START The data

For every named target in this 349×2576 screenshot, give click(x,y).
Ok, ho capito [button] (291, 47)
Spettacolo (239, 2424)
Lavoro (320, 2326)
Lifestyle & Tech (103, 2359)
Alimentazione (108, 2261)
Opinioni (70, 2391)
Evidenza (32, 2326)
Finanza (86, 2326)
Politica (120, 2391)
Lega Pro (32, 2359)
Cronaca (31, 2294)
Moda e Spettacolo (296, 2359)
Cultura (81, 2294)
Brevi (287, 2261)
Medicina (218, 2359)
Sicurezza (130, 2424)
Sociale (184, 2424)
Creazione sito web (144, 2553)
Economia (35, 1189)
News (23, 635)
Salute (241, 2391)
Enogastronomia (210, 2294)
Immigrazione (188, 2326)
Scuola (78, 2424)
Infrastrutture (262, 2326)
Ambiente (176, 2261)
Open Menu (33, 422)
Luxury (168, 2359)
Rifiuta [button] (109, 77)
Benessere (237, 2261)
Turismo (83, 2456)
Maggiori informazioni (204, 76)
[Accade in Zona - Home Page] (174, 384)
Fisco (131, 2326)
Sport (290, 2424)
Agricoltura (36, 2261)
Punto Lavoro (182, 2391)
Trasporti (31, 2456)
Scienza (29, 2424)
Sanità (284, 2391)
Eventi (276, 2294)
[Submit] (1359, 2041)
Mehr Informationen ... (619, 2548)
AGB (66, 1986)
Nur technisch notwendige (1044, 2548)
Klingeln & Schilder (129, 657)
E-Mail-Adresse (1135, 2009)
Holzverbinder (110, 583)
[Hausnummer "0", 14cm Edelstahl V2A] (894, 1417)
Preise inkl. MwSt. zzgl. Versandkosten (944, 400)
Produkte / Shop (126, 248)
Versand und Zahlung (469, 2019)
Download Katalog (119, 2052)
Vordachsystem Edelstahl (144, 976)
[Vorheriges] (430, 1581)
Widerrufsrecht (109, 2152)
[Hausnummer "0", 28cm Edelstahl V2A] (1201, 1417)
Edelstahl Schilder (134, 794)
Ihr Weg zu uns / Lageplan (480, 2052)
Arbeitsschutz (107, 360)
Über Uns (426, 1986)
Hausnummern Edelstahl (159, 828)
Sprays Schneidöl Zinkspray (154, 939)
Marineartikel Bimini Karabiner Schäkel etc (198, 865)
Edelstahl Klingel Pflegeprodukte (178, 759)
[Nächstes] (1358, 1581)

END The data

* [Action item] Everything from the line that contains "Holzverbinder (110, 583)" to the last line of the entries above should be repeated word for word, both lines included, with no other output.

* [Output]
Holzverbinder (110, 583)
[Hausnummer "0", 14cm Edelstahl V2A] (894, 1417)
Preise inkl. MwSt. zzgl. Versandkosten (944, 400)
Produkte / Shop (126, 248)
Versand und Zahlung (469, 2019)
Download Katalog (119, 2052)
Vordachsystem Edelstahl (144, 976)
[Vorheriges] (430, 1581)
Widerrufsrecht (109, 2152)
[Hausnummer "0", 28cm Edelstahl V2A] (1201, 1417)
Edelstahl Schilder (134, 794)
Ihr Weg zu uns / Lageplan (480, 2052)
Arbeitsschutz (107, 360)
Über Uns (426, 1986)
Hausnummern Edelstahl (159, 828)
Sprays Schneidöl Zinkspray (154, 939)
Marineartikel Bimini Karabiner Schäkel etc (198, 865)
Edelstahl Klingel Pflegeprodukte (178, 759)
[Nächstes] (1358, 1581)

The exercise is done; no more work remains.